Chapter 7: Outside In

Summary:

Steve POV.

Mostly Xander-driven exposition leading to action in the next chapter.
We learn about Strucker, Sokovia, and maybe the Winter Soldier.

Notes:

(See the end of the chapter for notes.)

Chapter Text

Steve knew it for what it was, when he saw it: a war zone, strewn with blown-out rubble, most of the houses half-collapsed. Certain stark signs of sudden shattering made a greater impression than just the twisted steel and strewn brick. Steve stepped over the cracked half of a bathtub in the street. He could smell the tang of bleach in the air.

The tallest building that still stood in the tiny once-a-town was an old Hotel International. Art Deco, incongruously Southwestern touches tacked onto the poured concrete. It struck Steve, he’d seen buildings like this in his real life. No. Wait. Before the war. All clumsy curled steel moldings and peeling pale pink paint. One corner had been gnawed away like a giant mouse had chewed it, which added to the sense of surreality about the place. A faded sign in Sokovian and English hung out front, letters gray as old newsprint against the fine scrolled molding. In English, it said, Welcome Traveler’s.

“Let’s not let Natasha pick the hotel next time,” Sam said.

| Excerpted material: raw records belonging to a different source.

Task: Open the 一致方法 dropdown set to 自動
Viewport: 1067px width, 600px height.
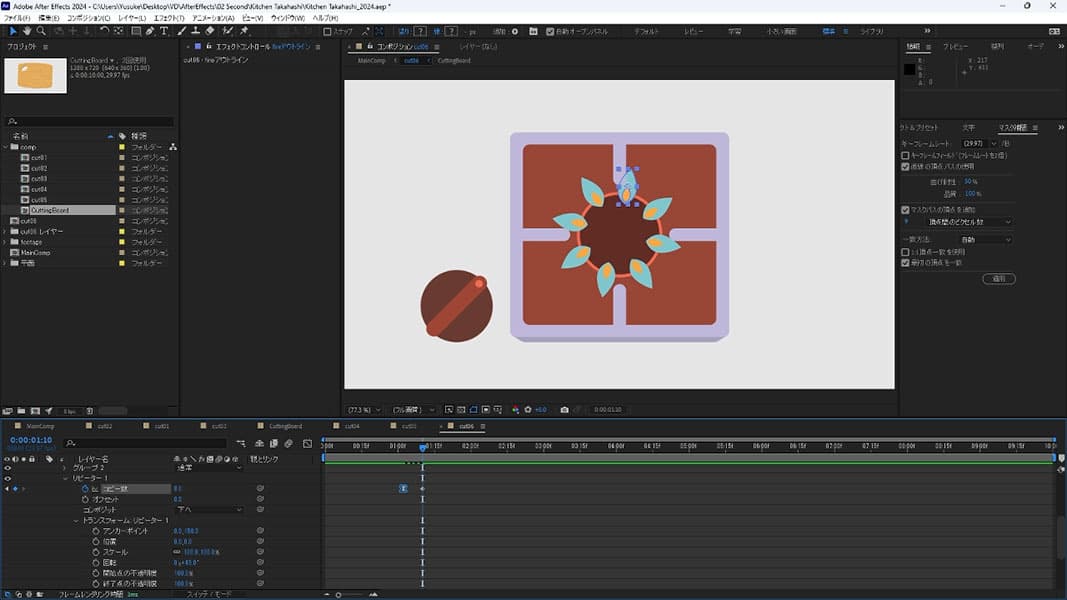Action: (x=985, y=240)
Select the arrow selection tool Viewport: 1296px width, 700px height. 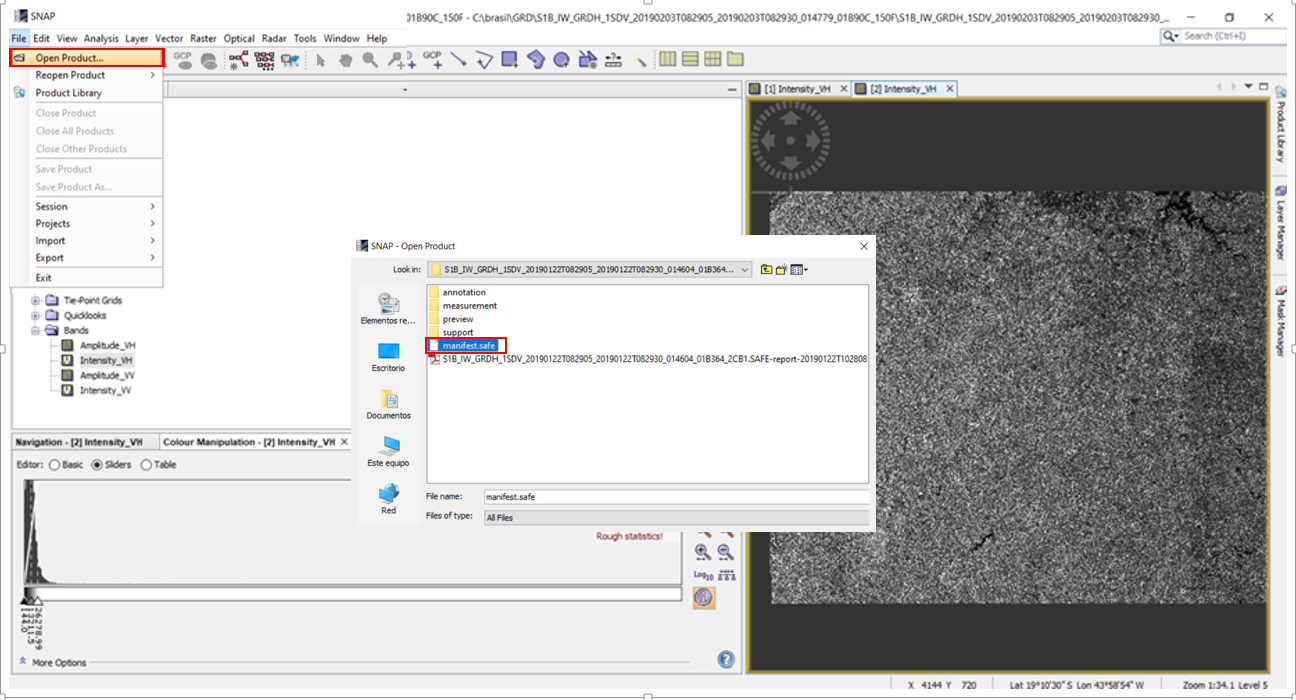pyautogui.click(x=321, y=60)
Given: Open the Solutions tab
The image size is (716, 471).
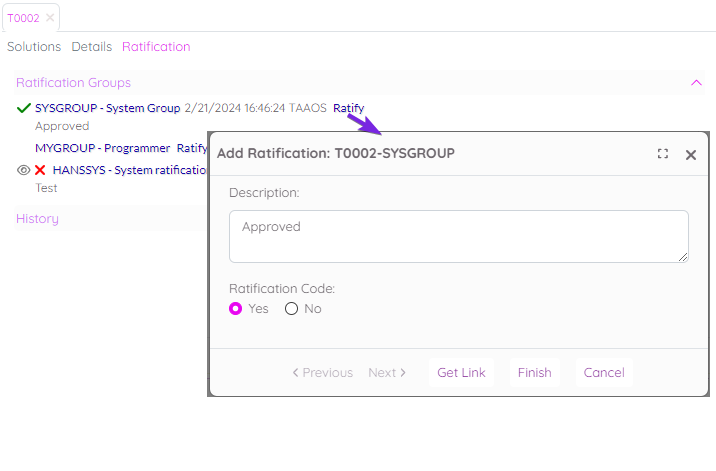Looking at the screenshot, I should click(34, 47).
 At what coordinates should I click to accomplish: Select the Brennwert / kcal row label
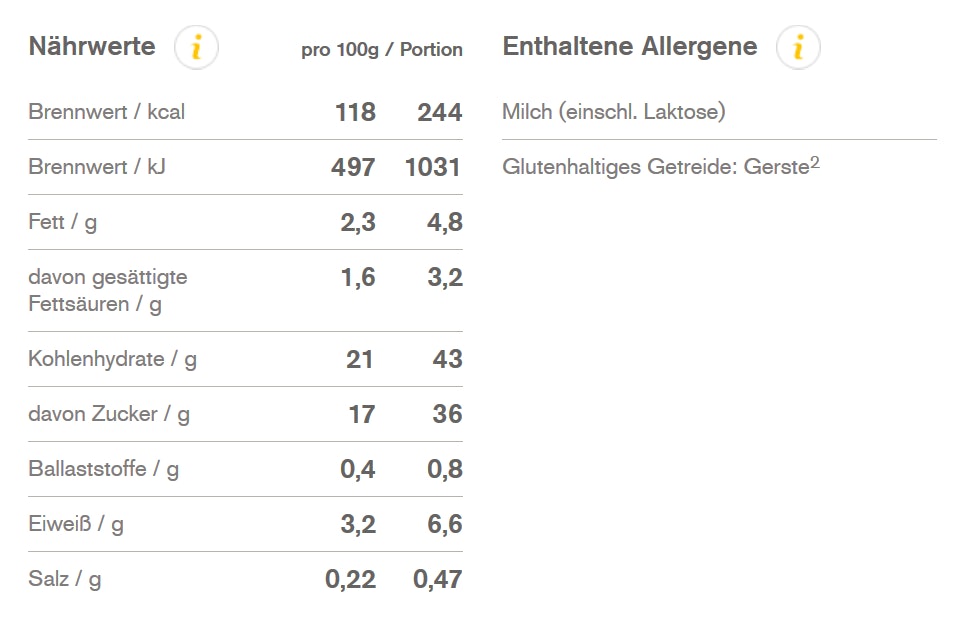point(107,112)
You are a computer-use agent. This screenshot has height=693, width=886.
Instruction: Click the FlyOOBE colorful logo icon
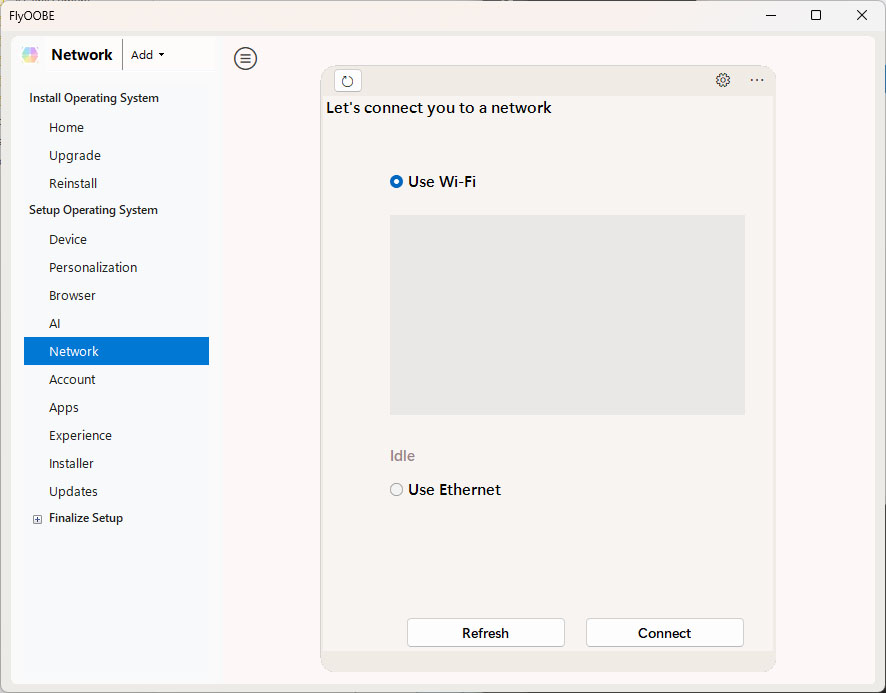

He had put on his uniform, wing pack settled on his back. It relieved Steve to see him bulletproofed. His mother had, touchingly, tightened his buckles for him before she’d left, her brisk competence as she got him squared away a reminder of Steve’s own mother. And everyone else--he realized now that there had been several--who’d helped him put himself together.

Technically it was a no-fly zone, so Major Wilson had left soon after landing. StarkTech had furnished the plane with some useful extras. For example, they’d been able to scan the zone for heat signatures before they had touched down. Nothing, though they knew the hotel was shielded. Steve still couldn’t stop his eyes from automatically tracking the landscape, the skin on the back of his neck prickly and his focus sharp. He counted eight places where a sniper might be positioned before he made himself stop, and when he looked over at Sam he saw him doing the same thing.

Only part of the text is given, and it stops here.